Partagas Serie E No.2 Gran Reserva Cosecha 2015
Five thousand boxes. That was the entire universe allocated for this release—a number that barely registers against the global appetite for Cuban tobacco, let alone for something bearing the Gran Reserva designation. When Habanos S.A. bestows that black-and-gold secondary band upon a cigar, it signifies more than marketing prestige. It declares that every leaf comprising the filler, binder, and wrapper spent a minimum of five years aging in the warehouse, quietly transforming from agricultural product into something approaching alchemy. The Partagás Serie E No.2 Gran Reserva Cosecha 2015 represents the intersection of patience and pedigree, a cigar that waited nearly a decade to reach your humidor.

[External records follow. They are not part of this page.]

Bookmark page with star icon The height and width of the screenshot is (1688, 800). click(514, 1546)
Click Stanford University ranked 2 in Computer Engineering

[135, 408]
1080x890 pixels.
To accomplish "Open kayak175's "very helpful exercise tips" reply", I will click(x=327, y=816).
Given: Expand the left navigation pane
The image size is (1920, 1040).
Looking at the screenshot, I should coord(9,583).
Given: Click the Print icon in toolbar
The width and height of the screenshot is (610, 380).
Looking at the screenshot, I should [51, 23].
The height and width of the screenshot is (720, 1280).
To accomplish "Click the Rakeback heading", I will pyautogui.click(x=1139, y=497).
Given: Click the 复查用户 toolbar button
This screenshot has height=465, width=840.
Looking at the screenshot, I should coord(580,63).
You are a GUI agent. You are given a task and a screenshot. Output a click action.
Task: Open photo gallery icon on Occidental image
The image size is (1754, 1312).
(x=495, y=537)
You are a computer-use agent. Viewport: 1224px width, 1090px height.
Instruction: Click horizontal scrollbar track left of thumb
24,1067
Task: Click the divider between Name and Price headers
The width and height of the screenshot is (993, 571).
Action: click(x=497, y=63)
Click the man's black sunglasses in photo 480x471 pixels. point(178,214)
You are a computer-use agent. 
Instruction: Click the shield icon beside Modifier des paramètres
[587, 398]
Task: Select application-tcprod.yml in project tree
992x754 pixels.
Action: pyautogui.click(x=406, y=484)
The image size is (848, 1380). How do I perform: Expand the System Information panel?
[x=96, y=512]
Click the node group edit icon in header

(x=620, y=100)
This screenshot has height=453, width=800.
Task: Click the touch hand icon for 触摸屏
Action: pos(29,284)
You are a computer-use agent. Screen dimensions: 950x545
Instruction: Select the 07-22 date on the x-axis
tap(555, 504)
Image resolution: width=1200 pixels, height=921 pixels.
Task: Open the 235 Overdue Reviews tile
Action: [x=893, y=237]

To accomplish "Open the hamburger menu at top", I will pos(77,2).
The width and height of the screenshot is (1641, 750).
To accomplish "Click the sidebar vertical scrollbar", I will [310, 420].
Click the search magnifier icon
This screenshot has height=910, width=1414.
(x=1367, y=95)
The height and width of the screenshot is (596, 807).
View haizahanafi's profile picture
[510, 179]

| Specification | Details |
|---|
| Vitola | Duke |
| Ring Gauge | 54 |
| Length | 140mm (5.5") |
| Factory | Partagás, Havana |
| Strength | Full |
| Wrapper | Cuban (Vegas Finas de Primera) |
| Box Count | Box of 15 |
The Gran Reserva program operates under constraints that would make most cigar makers reconsider the entire enterprise. Only tobacco from a single exceptional harvest qualifies—Cosecha 2015, in this instance—and every component must be drawn from that vintage. The Partagás factory, that venerable institution behind the Capitolio building in Havana, received the responsibility of transforming these aged leaves into the Duke vitola, a 54-ring-gauge robusto extra that has become one of the most sought-after formats in modern Cuban cigar production. The black lacquered boîte nature boxes arrive numbered, transforming what might otherwise be a simple purchase into an acquisition. This is not a cigar for the impatient, nor for those who view smoking as mere consumption. It demands the respect accorded to things that cannot be replicated.
First Light
The opening draws arrive thick and deliberate, coating the palate in a foundation of deep earth and cured leather. This is Partagás speaking in its native tongue—unapologetically robust, grounded in the terroir that has defined the marca since 1845. But the Gran Reserva treatment reveals itself in the subtleties: a roasted quality emerges, reminiscent of hazelnuts warming in a dry pan, accompanied by a dark cocoa note that surfaces most prominently on the retrohale. The pepper remains measured at this stage, a gentle prick rather than an assault, allowing the tobacco's inherent sweetness to establish itself before the strength builds.
The Journey
As the burn line advances past the first inch, the cigar begins to flex. The body deepens, and what was once approachable now demands your full attention. Wood notes move from background to foreground—cedar and aged oak, the kind you encounter in a cooperage rather than a lumberyard. The spice component expands, shifting from black pepper toward something more complex: clove, perhaps a whisper of cinnamon bark buried in the smoke. Through it all, the construction remains impeccable, a testament to the Partagás factory's torcedores and their decades of collective experience. The draw offers just enough resistance to slow your pace, whether you want it to or not.
The Finale
The final third arrives with the full force that Partagás devotees anticipate but rarely experience at this level of refinement. The earth intensifies, taking on mineral characteristics—wet stone, iron-rich soil. Ripe fruit notes that had been lurking beneath the surface finally emerge, dark plum and dried fig, providing counterweight to the increasing pepper. The strength reaches its apex without becoming harsh or bitter, a balancing act that only extensively aged tobacco can achieve. The finish lingers long after the final draw, a reminder that you have experienced something genuinely rare.
Who It's For
This cigar rewards the seasoned palate—the smoker who has moved past the pursuit of mere intensity and seeks instead depth, complexity, and the narrative arc that only time can write into tobacco. It belongs in moments of significance: closing a business deal worth celebrating, marking a milestone birthday, or simply recognizing that some evenings demand more than the ordinary. The limited production ensures that lighting one carries weight; this is not a Wednesday afternoon smoke, unless your Wednesday afternoons warrant ceremony.
Pairing Suggestion
A aged Dominican rum with significant oak influence—perhaps a 15-year expression—will mirror the cigar's woody foundations while its natural sweetness provides counterpoint to the increasing spice.